Records shown below:

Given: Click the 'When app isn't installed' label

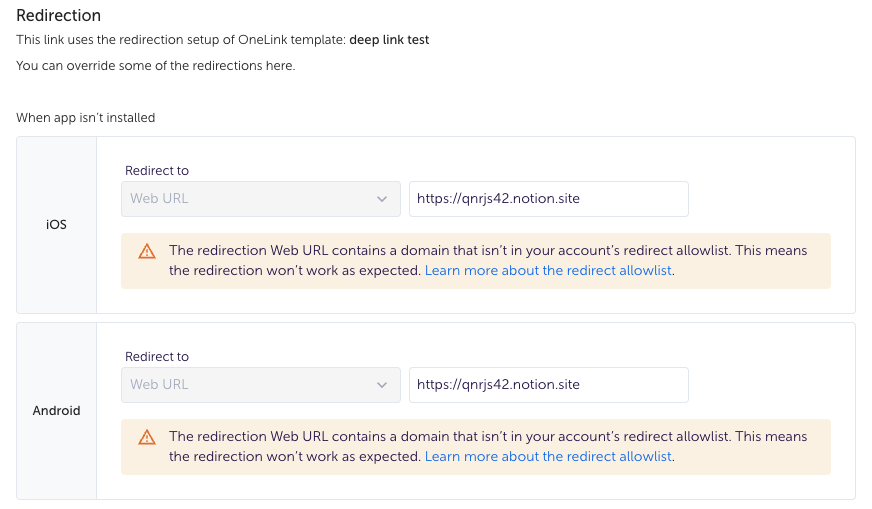Looking at the screenshot, I should tap(86, 118).
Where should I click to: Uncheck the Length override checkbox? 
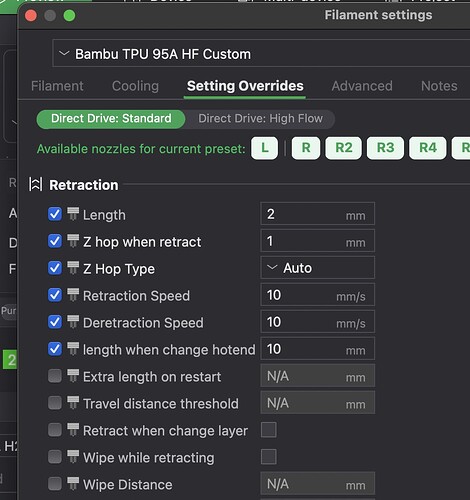pyautogui.click(x=55, y=214)
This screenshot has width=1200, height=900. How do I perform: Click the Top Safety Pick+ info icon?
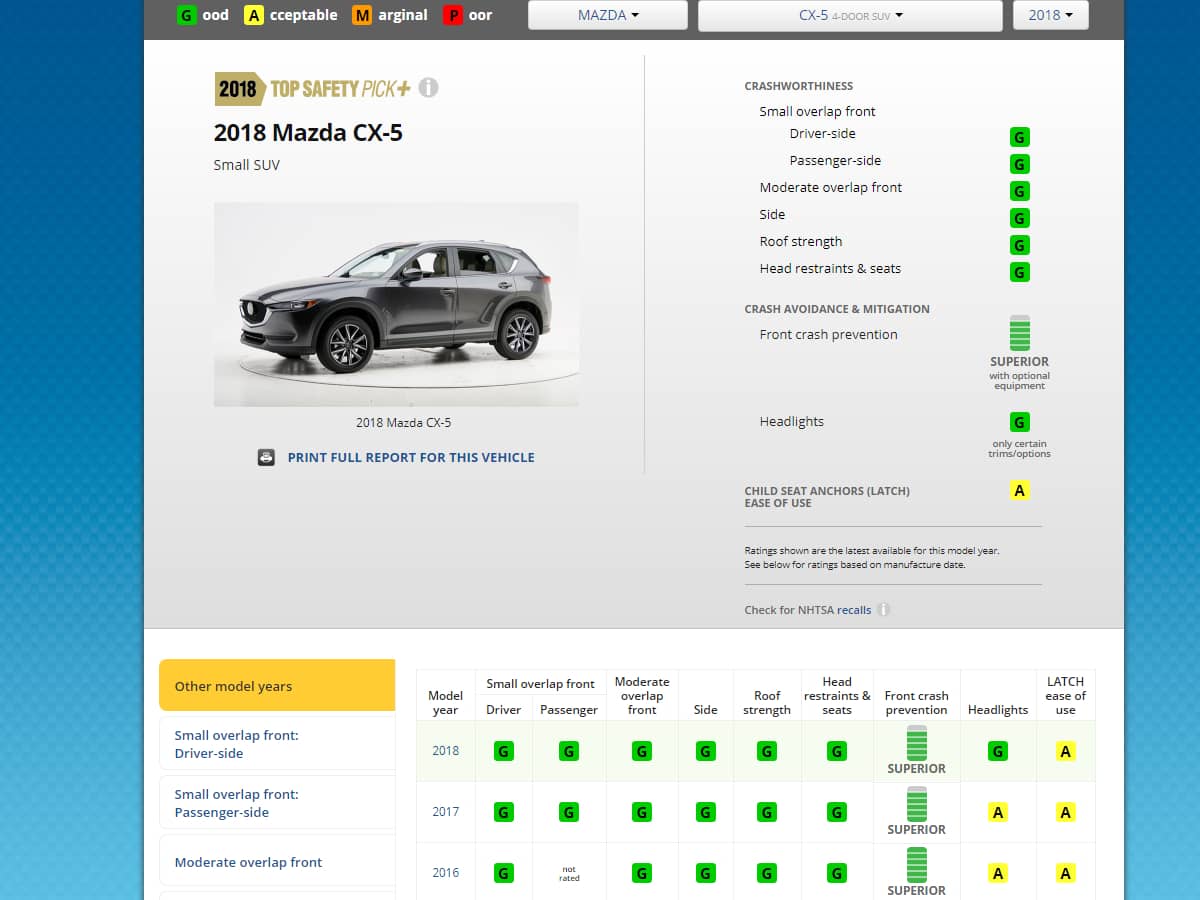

End of Records shown.

Could every record be given again exactly, with its pictures left out?

Given: Click the 'When app isn't installed' label

Looking at the screenshot, I should tap(86, 118).
Where should I click to: Uncheck the Length override checkbox? 
pyautogui.click(x=55, y=214)
This screenshot has width=1200, height=900. How do I perform: Click the Top Safety Pick+ info icon?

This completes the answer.